What shall I render to the LORD for all his benefits to me? I will lift up the cup of salvation and call on the name of the LORD, I will pay my vows to the LORD in the presence of all his people.
That’s not just a figurative expression. Jesus literally poured his salvation – his forgiveness and his life, into a cup on Maundy Thursday and gave it to his disciples to drink, not just once, but to do this in remembrance of him, to lift up the cup of salvation and call on the name of the LORD, to drink from it again and again.
Do you still sin after your baptism? Yes, you do. Do you still have bitter enemies who can attack your faith in Christ and beat it to a pulp? Yes, you do. But you have been given a cup of salvation, filled with the precious blood of the Lamb of God, filled for you to drink.
It’s not a symbol of Jesus’ blood. By the power of Jesus’ word, it is his blood. It’s not a symbol of salvation. By the power of Jesus’ word, it is salvation and forgiveness and life for all who believe in the words and promises of Jesus – given for you, shed for you for the forgiveness of sins. No sin is wicked enough, no enemy is strong enough to undo Jesus’ words of promise. He pours his salvation into this cup, and so administers a lethal dose to death.
Precious in the sight of the LORD is the death of his saints. Even your death is precious to your Father in heaven, because you have been united to his precious Son, Jesus Christ, whose death was also precious in the Lord’s sight, precious enough to satisfy God’s wrath against every sinner.
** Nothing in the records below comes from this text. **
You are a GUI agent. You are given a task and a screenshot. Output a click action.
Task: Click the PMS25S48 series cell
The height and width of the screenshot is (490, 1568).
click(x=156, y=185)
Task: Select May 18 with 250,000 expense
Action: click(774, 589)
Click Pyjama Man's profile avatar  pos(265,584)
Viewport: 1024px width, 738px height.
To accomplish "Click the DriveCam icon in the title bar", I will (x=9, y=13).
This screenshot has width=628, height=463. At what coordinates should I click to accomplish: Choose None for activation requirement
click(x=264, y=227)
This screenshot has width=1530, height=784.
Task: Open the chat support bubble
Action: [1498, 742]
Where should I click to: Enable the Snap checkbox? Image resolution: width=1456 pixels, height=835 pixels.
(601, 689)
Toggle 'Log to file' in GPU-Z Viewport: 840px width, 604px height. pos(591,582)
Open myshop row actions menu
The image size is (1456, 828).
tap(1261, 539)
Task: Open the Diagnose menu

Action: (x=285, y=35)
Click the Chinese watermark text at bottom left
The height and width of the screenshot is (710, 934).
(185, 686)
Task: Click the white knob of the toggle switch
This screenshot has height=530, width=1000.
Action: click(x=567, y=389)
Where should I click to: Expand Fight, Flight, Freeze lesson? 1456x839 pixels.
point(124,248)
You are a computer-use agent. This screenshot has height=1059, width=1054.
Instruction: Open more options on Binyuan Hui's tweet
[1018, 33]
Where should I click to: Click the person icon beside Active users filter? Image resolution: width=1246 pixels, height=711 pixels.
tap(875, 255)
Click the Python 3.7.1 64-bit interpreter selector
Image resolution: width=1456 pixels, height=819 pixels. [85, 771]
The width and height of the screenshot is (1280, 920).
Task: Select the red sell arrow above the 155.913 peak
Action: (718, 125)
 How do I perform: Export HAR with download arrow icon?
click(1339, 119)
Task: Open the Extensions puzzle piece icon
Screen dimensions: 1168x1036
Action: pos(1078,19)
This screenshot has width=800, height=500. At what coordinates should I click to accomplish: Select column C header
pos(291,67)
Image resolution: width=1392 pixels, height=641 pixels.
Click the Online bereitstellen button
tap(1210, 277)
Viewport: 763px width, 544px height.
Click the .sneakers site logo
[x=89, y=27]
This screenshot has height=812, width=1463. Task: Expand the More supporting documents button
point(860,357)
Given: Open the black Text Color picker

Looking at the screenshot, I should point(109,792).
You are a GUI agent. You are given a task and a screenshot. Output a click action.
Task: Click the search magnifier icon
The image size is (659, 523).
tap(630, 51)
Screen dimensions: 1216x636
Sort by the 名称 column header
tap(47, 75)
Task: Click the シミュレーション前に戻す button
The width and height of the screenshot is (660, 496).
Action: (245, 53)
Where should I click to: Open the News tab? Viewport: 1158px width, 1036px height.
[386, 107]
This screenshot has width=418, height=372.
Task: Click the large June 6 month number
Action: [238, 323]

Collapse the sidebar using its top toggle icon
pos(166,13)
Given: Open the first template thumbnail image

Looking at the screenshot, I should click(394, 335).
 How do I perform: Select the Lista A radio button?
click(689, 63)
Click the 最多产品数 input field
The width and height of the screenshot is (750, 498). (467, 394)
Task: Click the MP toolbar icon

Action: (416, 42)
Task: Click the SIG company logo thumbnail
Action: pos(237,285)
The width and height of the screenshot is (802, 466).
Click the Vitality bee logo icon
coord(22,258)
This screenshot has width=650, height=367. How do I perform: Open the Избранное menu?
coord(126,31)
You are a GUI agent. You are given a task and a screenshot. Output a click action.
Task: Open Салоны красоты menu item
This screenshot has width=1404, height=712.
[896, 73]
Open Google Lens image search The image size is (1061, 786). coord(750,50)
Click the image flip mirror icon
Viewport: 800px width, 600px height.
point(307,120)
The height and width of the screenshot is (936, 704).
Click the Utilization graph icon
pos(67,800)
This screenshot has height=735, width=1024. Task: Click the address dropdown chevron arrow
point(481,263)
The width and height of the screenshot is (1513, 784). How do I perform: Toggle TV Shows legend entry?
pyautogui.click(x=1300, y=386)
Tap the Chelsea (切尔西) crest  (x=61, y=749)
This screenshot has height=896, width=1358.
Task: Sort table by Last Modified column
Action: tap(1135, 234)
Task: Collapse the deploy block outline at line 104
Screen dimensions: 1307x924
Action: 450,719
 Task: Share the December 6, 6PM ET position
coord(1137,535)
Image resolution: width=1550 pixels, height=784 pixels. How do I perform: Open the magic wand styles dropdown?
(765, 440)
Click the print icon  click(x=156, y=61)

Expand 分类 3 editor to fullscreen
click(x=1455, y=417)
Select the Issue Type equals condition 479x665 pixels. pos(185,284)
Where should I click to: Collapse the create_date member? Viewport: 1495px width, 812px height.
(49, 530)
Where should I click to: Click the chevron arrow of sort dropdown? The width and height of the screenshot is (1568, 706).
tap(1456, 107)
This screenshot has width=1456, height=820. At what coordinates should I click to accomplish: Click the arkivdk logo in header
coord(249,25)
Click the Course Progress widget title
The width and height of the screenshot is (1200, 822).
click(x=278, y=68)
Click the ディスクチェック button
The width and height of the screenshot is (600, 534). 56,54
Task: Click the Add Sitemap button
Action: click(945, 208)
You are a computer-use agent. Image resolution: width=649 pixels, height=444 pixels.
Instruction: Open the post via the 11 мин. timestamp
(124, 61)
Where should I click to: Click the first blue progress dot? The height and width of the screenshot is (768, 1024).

Your death, when it comes, will be precious to your Father in heaven, because you have drunk from his cup of salvation, week in and week out, and so you have received the medicine of immortality, a better Tree of Life, God’s seal and pledge that, though you die, you will live.
And isn’t that what that other Psalm says, too? You prepare a table before me in the presence of my enemies; you anoint my head with oil; my cup overflows. Surely goodness and mercy shall follow me all the days of my life, and I shall dwell in the house of the LORD forever.
Remember the cup of Jesus – the cup that he drank, and the cup that he has filled with his salvation, with his blood, poured out for you. The table is ready. Drink from his cup and live. Amen.